Les « institution étatiques » ne semblent pas trop regardants quand il s’agit de contracter des experts externes comme le constate l’hebdomadaire « Sonntagszeitung » dans un article du 24 novembre 2014. ». Au sujet du mandat, octroyé à H.A. et sa société FCS par le Ministère public zurichois dans l’affaire « Mörgeli », dont le rapport reste confidentiel, elle remarque que « selon le « Code des obligations » suisse une société simple, la forme juridique à l’époque, doit impérativement indiquer le nom de son propriétaire et que le chiffre d’affaires généré par FCS, oblige celle-ci à l’inscription au Registre de commerce. »

Une porte-parole du Ministère public zurichois répondait aux questions des journalistes à l’époque que celui-ci vérifiait, lors de l’attribution d’un tel mandat, le caractère sérieux de la société et de son propriétaire et non sa forme juridique, car celle-ci serait sans importance pour l’exécution du mandat.

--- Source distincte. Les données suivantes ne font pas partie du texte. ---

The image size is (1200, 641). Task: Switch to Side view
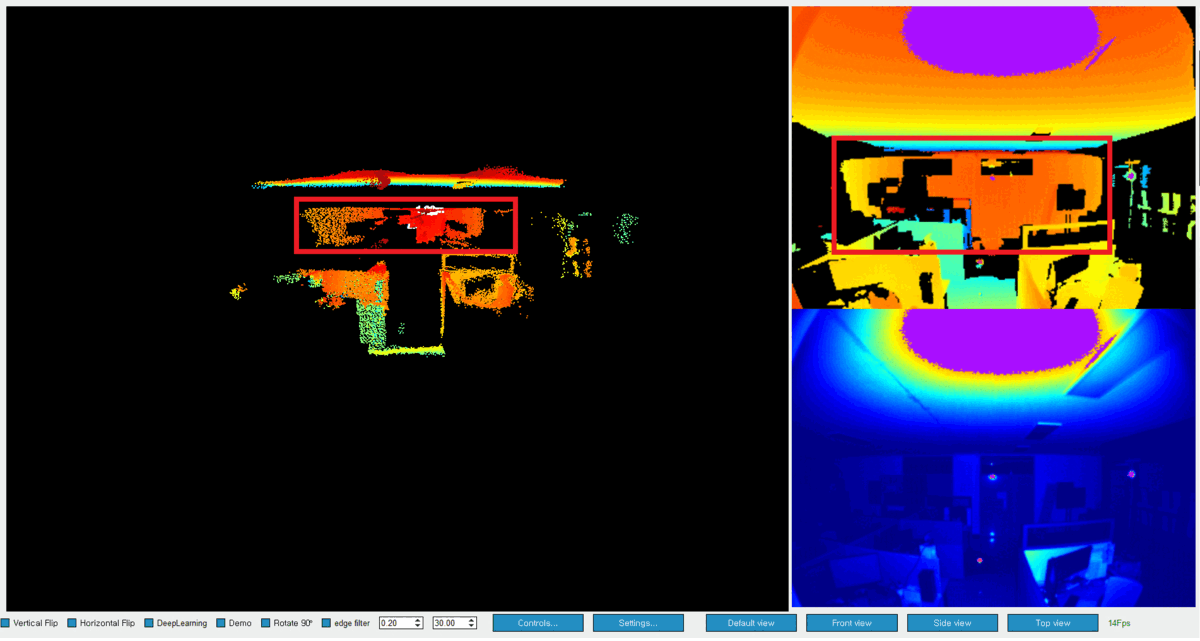pyautogui.click(x=951, y=622)
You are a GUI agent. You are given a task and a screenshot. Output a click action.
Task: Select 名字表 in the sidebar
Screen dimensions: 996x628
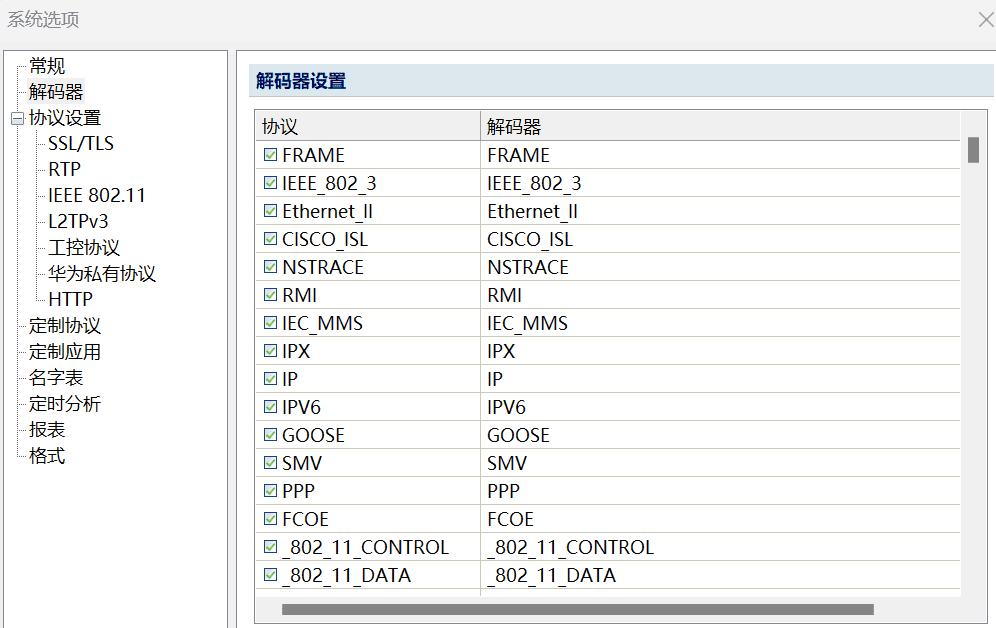pyautogui.click(x=56, y=378)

Le démantèlement du service public à coups de réductions budgétaires semble pousser des policiers mal rémunérés à se mettre à leur compte. L’engagement d’experts externes au détriment de fonctionnaires d’état n’est pas une pratique qui se résume à la Suisse, c’est une tradition européenne. Ainsi, la nouvelle présidente de la Commission européenne, l’ancienne ministre de la défense allemande, Ursula Von der Leyen, en a fait usage à outrance, jusqu’à rémunérer indirectement son propre fils David, expert à son tour de la firme d’audit McKinsey, bénéficiaire de généreux mandats de conseil de la part de l’armée allemande.

Il se peut bien que le drame zurichois s’avère être une tragédie familiale et rien d’autre, étrangère à toute activité professionnelle de son auteur. Toujours est-il, il reste à espérer que les médias feront leur travail.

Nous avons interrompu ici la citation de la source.